WORK ITEM:
List every line below containing "computer".

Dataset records
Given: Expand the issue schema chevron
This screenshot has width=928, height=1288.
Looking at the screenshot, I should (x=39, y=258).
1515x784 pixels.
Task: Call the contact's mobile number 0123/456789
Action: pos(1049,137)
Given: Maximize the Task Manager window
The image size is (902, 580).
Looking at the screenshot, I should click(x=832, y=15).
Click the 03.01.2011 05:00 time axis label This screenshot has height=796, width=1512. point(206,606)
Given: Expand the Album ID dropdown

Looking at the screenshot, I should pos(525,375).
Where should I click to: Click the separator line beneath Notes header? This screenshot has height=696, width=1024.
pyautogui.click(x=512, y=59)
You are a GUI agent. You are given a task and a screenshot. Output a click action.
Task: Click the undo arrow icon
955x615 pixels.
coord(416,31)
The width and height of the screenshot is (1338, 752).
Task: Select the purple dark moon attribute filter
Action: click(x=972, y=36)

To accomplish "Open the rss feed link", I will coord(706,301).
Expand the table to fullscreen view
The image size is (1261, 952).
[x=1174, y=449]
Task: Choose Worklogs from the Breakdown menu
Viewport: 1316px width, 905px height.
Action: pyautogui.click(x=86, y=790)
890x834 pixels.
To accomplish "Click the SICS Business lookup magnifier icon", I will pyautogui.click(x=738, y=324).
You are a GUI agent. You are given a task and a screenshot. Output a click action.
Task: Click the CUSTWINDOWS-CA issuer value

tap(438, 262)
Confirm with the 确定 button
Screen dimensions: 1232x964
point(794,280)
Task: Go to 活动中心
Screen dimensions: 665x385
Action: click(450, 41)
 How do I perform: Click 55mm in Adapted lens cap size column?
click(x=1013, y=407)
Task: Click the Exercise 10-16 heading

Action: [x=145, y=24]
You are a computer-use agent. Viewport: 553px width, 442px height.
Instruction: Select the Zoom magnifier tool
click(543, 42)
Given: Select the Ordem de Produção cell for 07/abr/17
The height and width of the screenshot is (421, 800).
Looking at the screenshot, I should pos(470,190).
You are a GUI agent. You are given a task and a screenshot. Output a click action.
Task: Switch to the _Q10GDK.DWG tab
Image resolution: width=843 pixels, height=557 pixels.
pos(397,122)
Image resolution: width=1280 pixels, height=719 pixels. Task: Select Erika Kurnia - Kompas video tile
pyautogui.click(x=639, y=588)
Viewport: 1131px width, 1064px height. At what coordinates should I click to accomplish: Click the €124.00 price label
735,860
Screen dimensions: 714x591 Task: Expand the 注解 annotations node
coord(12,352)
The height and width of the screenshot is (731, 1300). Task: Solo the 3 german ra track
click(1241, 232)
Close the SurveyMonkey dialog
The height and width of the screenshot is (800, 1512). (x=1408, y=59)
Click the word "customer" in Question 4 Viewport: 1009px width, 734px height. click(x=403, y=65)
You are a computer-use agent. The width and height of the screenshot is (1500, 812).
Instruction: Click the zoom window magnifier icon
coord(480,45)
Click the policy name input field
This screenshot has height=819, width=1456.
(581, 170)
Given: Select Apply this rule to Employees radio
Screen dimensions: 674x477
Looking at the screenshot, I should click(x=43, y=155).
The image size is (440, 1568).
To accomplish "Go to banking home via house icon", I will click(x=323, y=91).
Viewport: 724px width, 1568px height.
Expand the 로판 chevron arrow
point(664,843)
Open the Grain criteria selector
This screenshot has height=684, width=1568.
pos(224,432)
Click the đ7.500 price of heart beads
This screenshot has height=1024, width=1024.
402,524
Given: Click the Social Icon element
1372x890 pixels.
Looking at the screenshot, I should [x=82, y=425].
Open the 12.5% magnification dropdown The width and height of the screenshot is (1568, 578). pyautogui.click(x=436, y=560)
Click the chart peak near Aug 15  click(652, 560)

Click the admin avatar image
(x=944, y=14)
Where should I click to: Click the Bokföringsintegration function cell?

EXERCISE RESULT:
You are a computer-use agent. Viewport: 553px width, 442px height.
You are a computer-use agent. The width and height of the screenshot is (1500, 812).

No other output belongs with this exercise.